Write at least 6 questions based on each group of assigned chapters on colored index cards.
Label each question with the chapter number and page number.


Examples are from The Scarlet Letter, by Nathaniel Hawthorn (1), and The Most Dangerous Game,
by Richard Connell (2).


        Pink Cards                 Write Clarification Questions
Refer to specific passages you need help understanding or interpreting.
       Example (1): “What did the narrator mean when he said…?”
       Example (2): “What does the last line in this story mean?”


        Yellow Cards              Write Synthesis Questions
       Relate what is happening now to an earlier scene or to something else we have read.
              Example (1): “How is Chillingworth’s thinking in this chapter similar to Heathcliff’s
                             when…?”
              Example (2): “Please compare the character of the Montrestor, in Cask of
              Amontillado, and General Zaroff, in The Most Dangerous Game.”


        Blue Cards                 Write Opinion Questions
              Example (1): “Do you think Dimmesdale should have…?”
                             “Why do you think Hester …?”
              Example (2): “Do you think General Zaroff saw Rainsford hiding in the tree on the first
                             day of the hunt?

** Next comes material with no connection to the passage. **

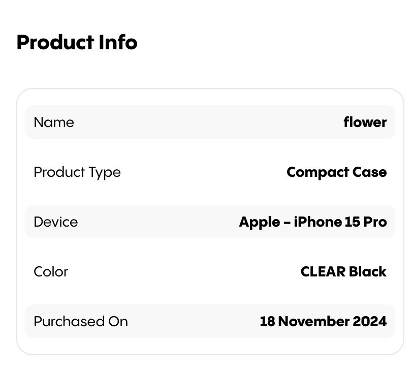Screen dimensions: 411x373
Task: Click empty middle of the Color row
Action: coord(183,272)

If so, why do you think he ignored him?”


        Purple Cards             Write Inference Questions
              Example (1): “What can we infer about Hester’s feelings for the father of her baby,
                             based on her refusal to name him?”
              Example (2): “What can we infer about General Zaroff’s value of human life?”

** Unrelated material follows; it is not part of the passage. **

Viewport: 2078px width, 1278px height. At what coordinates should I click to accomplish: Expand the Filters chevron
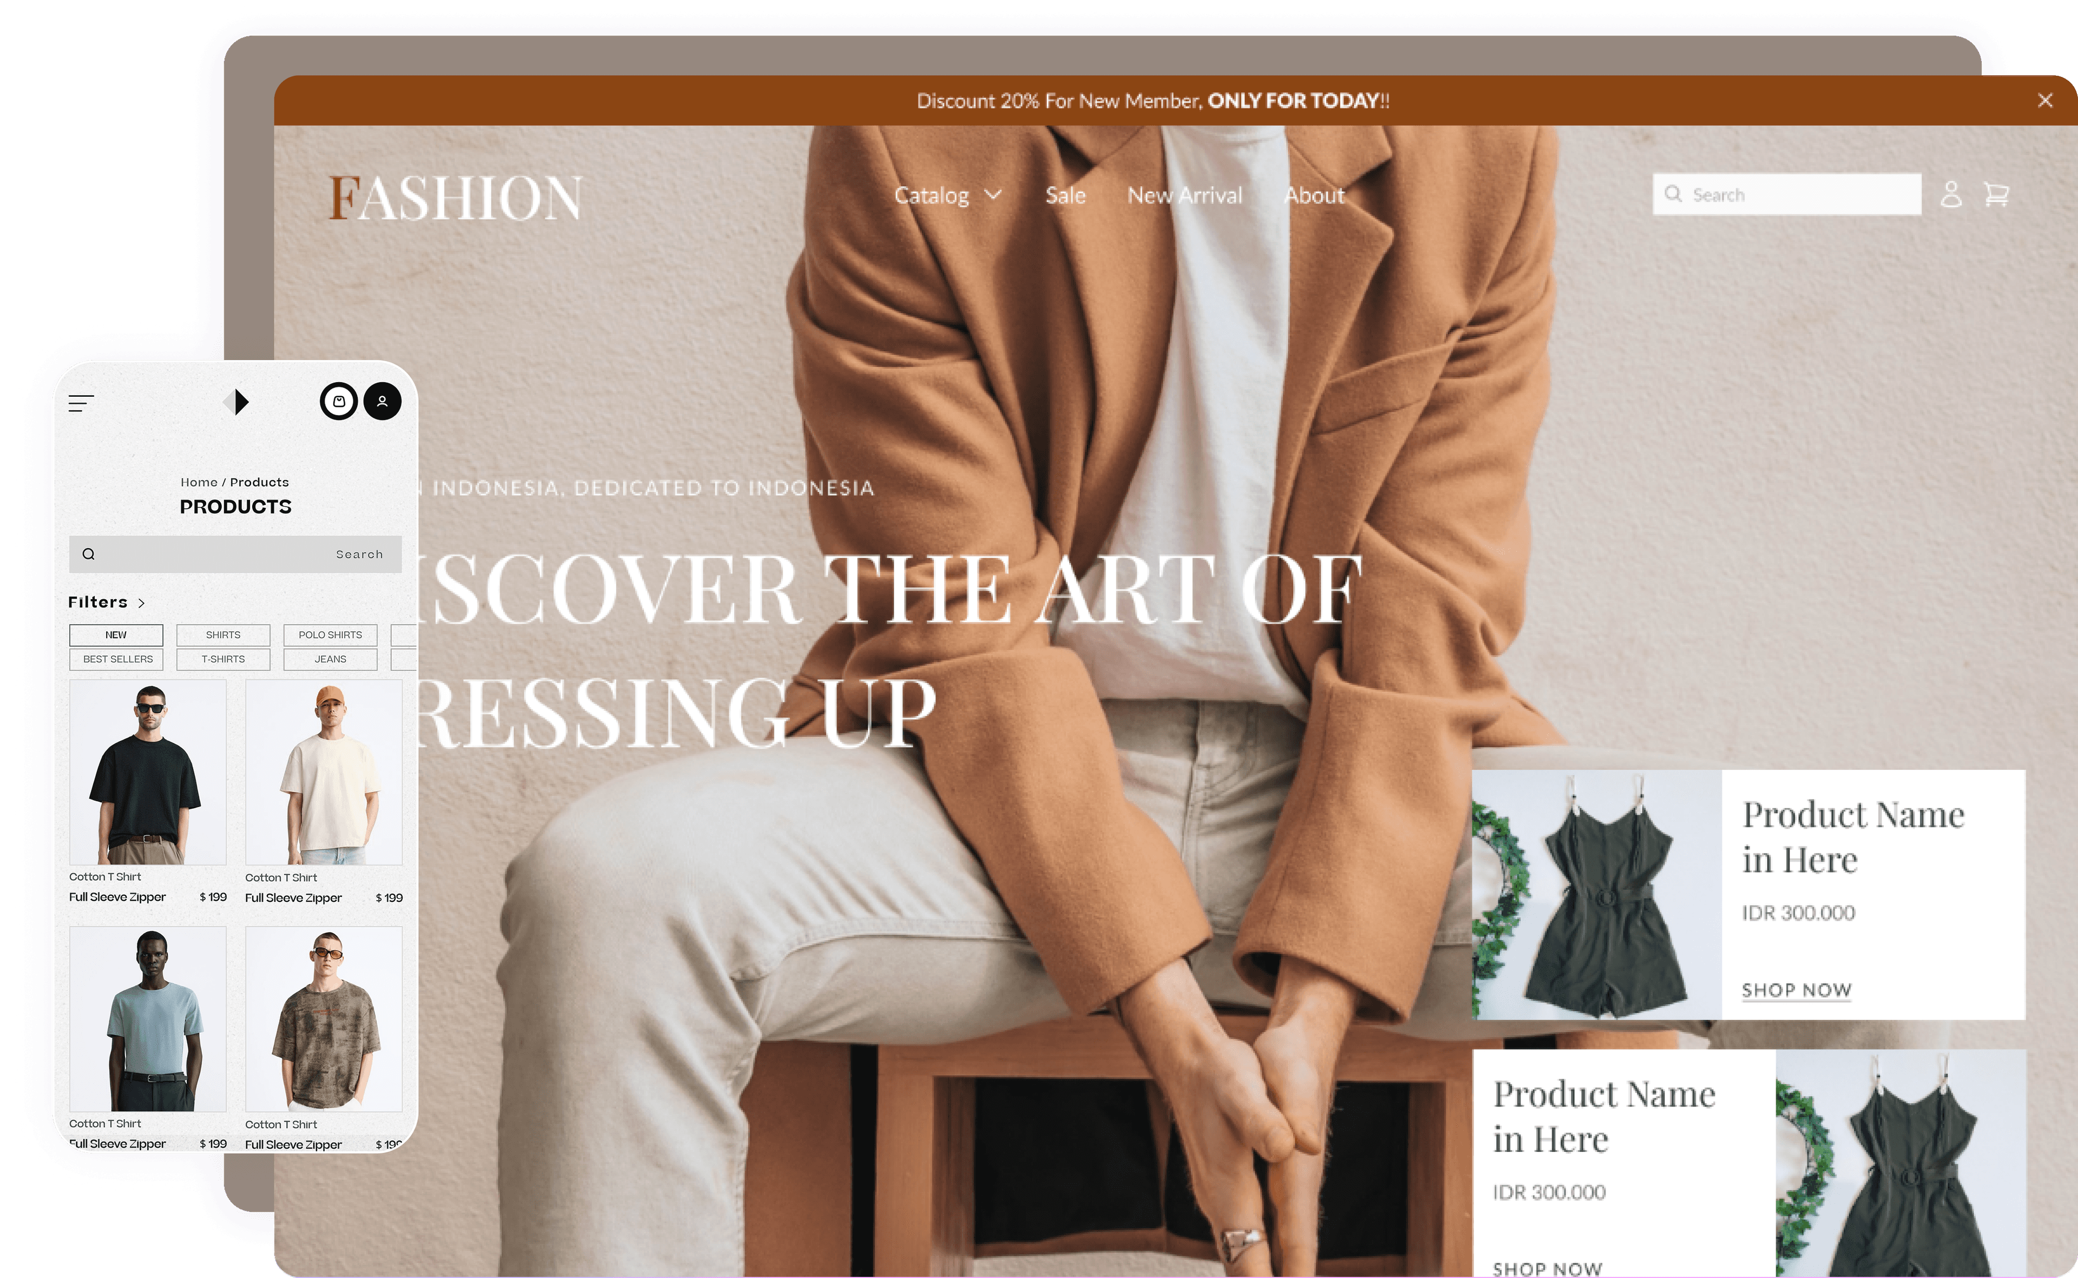point(141,603)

        Green Cards                Author’s Tone
       Write a passage from the chapters that reveals the narrator’s attitudes toward Hester.
       Identify his attitude(s) in your own words.
Example (1): “Be it accepted as a proof that all was not corrupt in this poor victim of
                her own frailty, and man’s hard law, that Hester Prynne yet struggled to
                believe that no fellow-mortal was guilty like herself.

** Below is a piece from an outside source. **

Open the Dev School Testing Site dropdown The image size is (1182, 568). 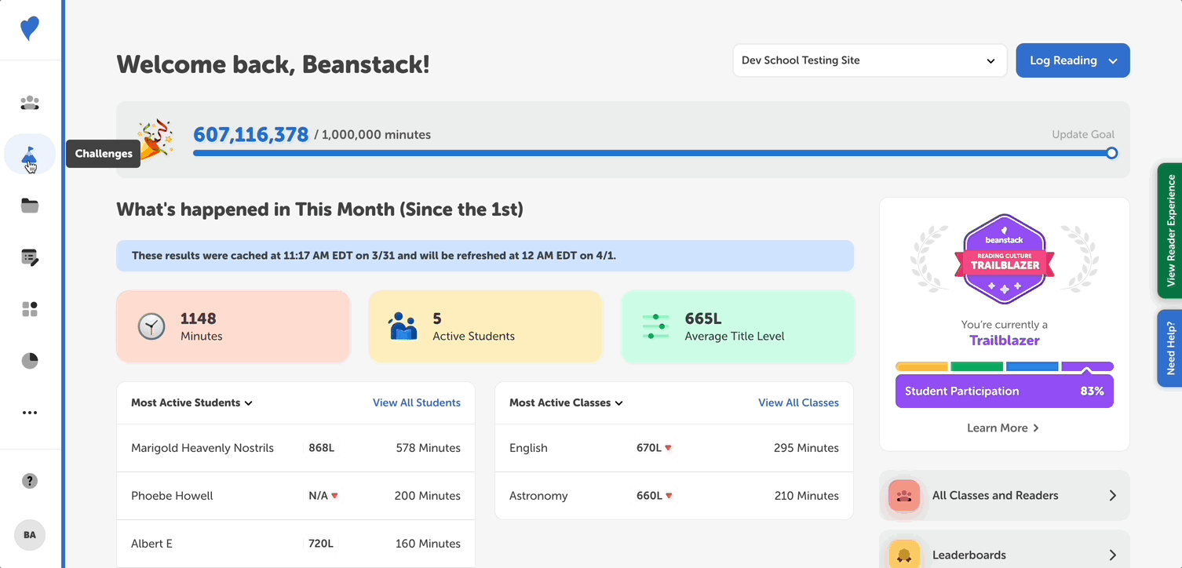tap(869, 60)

Attitude (1):   Condemning, yet understanding, of the presence of both good and evil
                in Hester.


Example (2): “General Zaroff ad an exceedingly good dinner in his paneled dining hall
                that evening…two slight annoyances kept him from perfect enjoyment.
                One was the thought that it would be difficult to replace Ivan; the other
                was that his quarry had escaped him; of course the American hadn’t
                played the game—so thought the general as he tasted his after-dinner
                liqueur.”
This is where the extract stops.